松山ケンイチ君が出てるなあ程度で見始めたドラマなんだけど、もはやそんなことはどうでも良くなっている。
思いのほか細かく作ってあって、"見"てしまう。
撮影の方法や音楽の挿入の仕方がとても凝っていて、ついつい画面を見入ってしまうんだよなあ。
原作漫画は読んでいない(ドラマが終了するまでは読む気もない)けど、大筋ではドラマの物語は原作漫画に近いらしい。
それを生身の役者が演じ、カメラがそれを追うことで、違う風味が出てくるのは当然で、このドラマではそれがものすごくプラスに働いているように感じる。
その上、主人公蒲郡風太郎(松山ケンイチ)の心象を表しているシーンと、残忍な計画を企てているシーンの音楽がものすごく見ているこっちの感情をあおるんだよねえ。
かなり劇画調に仕上がっている。
このドラマって、かなり作りモノ度が高いけれど、登場人物のセリフのやり取りなどを聞いていると、けっこう普遍的なことが描かれているような気がする。
人間というのは、今自分のおかれている状況や立場、経験からでしか他者のことを推し量れないものだ。
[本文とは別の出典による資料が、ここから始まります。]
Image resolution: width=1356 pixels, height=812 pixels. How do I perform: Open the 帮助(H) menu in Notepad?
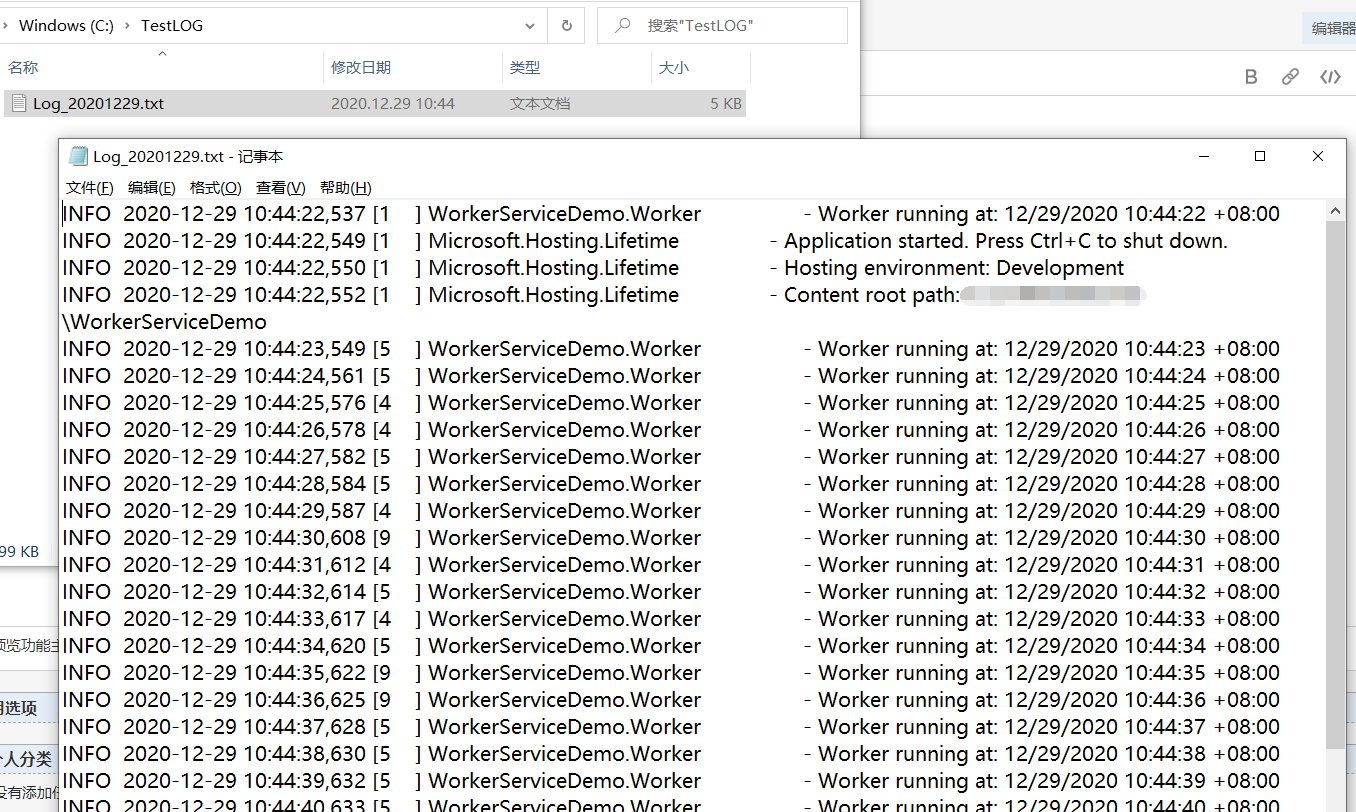click(344, 187)
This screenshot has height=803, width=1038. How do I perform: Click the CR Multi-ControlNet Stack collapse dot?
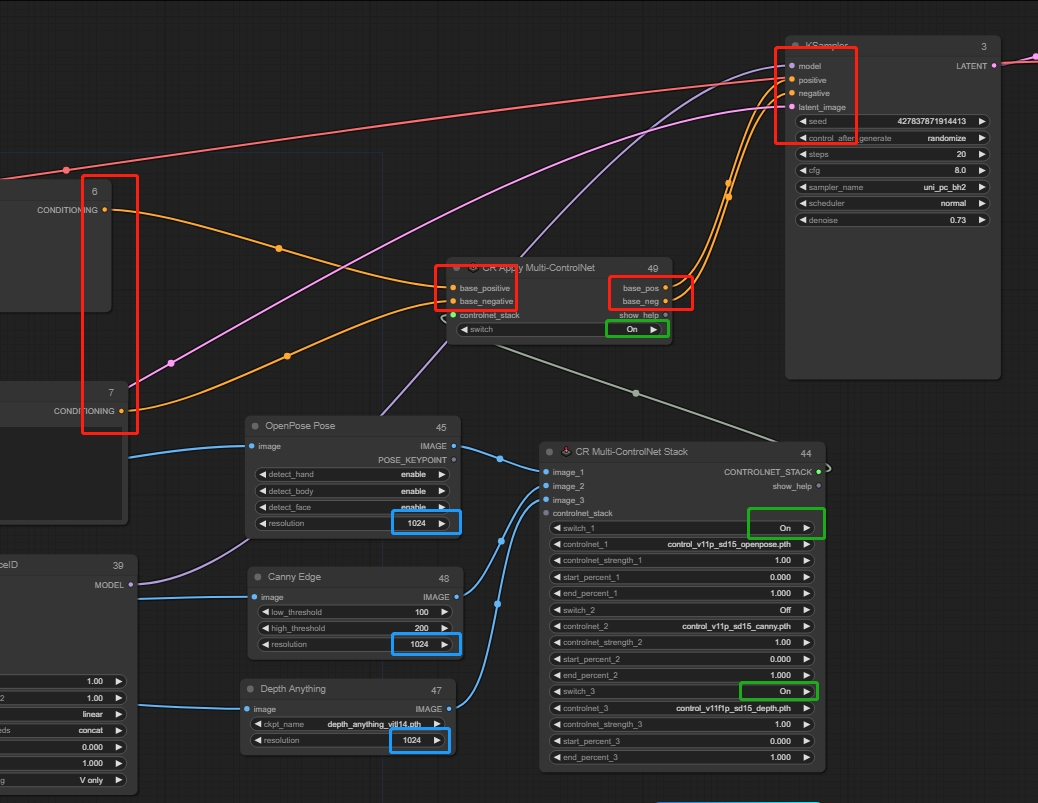549,452
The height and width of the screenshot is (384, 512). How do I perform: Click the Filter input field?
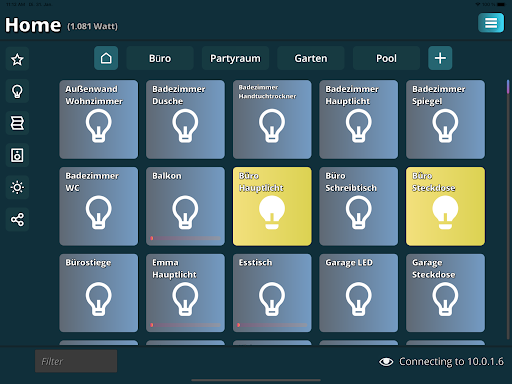76,361
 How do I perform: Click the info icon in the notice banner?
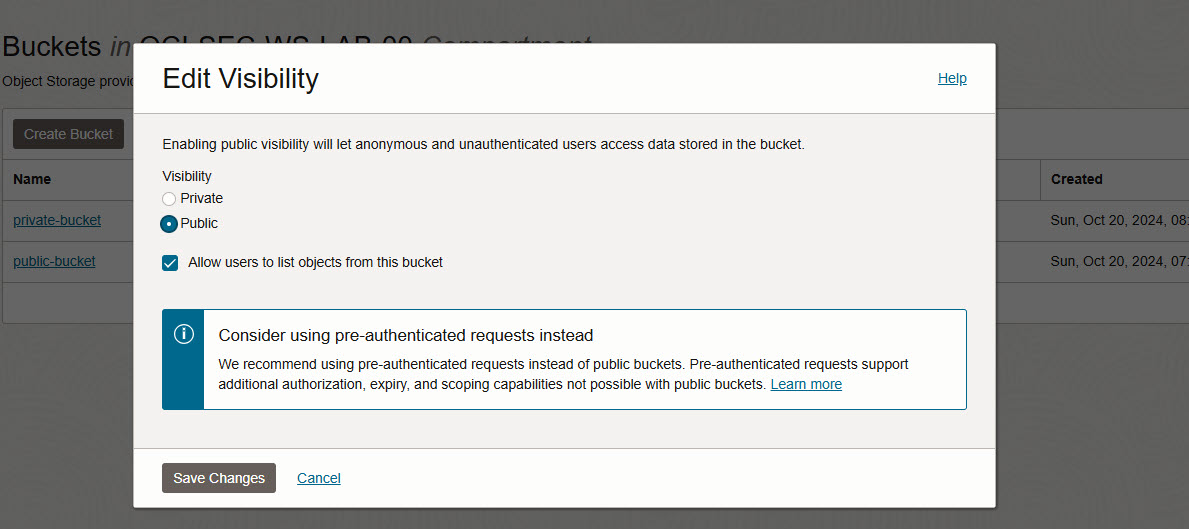pos(184,333)
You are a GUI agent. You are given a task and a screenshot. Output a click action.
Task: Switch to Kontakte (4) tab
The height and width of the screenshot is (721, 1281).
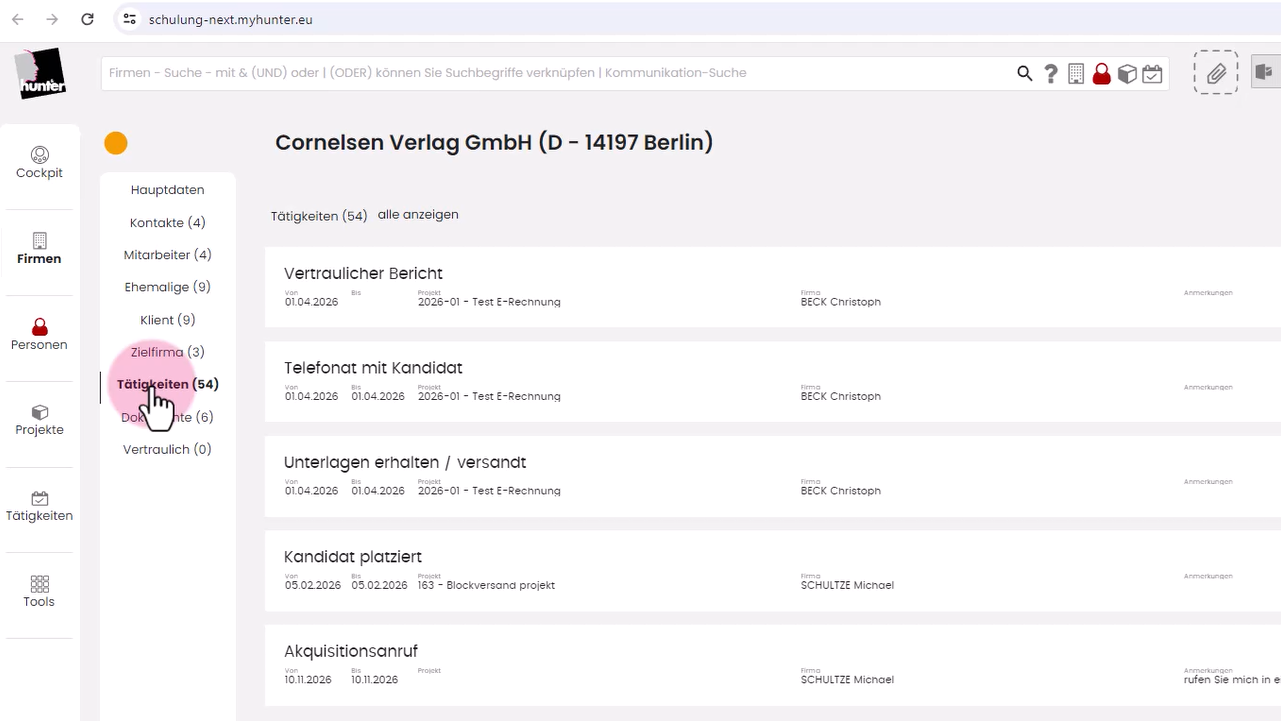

だから、生まれつき裕福な人とそうでない人とでは、物事に対する感じ方は違って当然。
このドラマは、そういうものを振り子を大きく振って極端に表現している。
また、同じ状況下でも環境や接した人々が違ってくると人によって考え方が違っていくことも、このドラマの中では描かれている。
どれが正しいとか、間違っているとか・・・そういうことでは、人の人生は語れないんだなってひしひしと伝わって来るんだよなあ。
(なんかちょっと、横溝正史さんの世界っぽい・・・な、なんてね。)
このドラマは、どの役者がどうこうという視点じゃなく、全体としてものすごくバランスよく出来上がっていると思うんだよね。
松山ケンイチくんはこの頃人気急上昇ではあるけれど、あまり華のある役者ではなく、彼だけにスポットが当たってるという感じでもないんだよね。
まあ、彼あってのこのドラマなのだろうけれど、うまく全体に溶け込んでいるので、私の中では、俗に言う"この役者が出ている作品にははずれがない"という役者に認定されつつある。
この物語の性質上、ラストはある程度想像できるけれど、どう展開していくのか、今後も楽しみだ。
サントラ出るらしい・・・ちょっと欲しい今日この頃。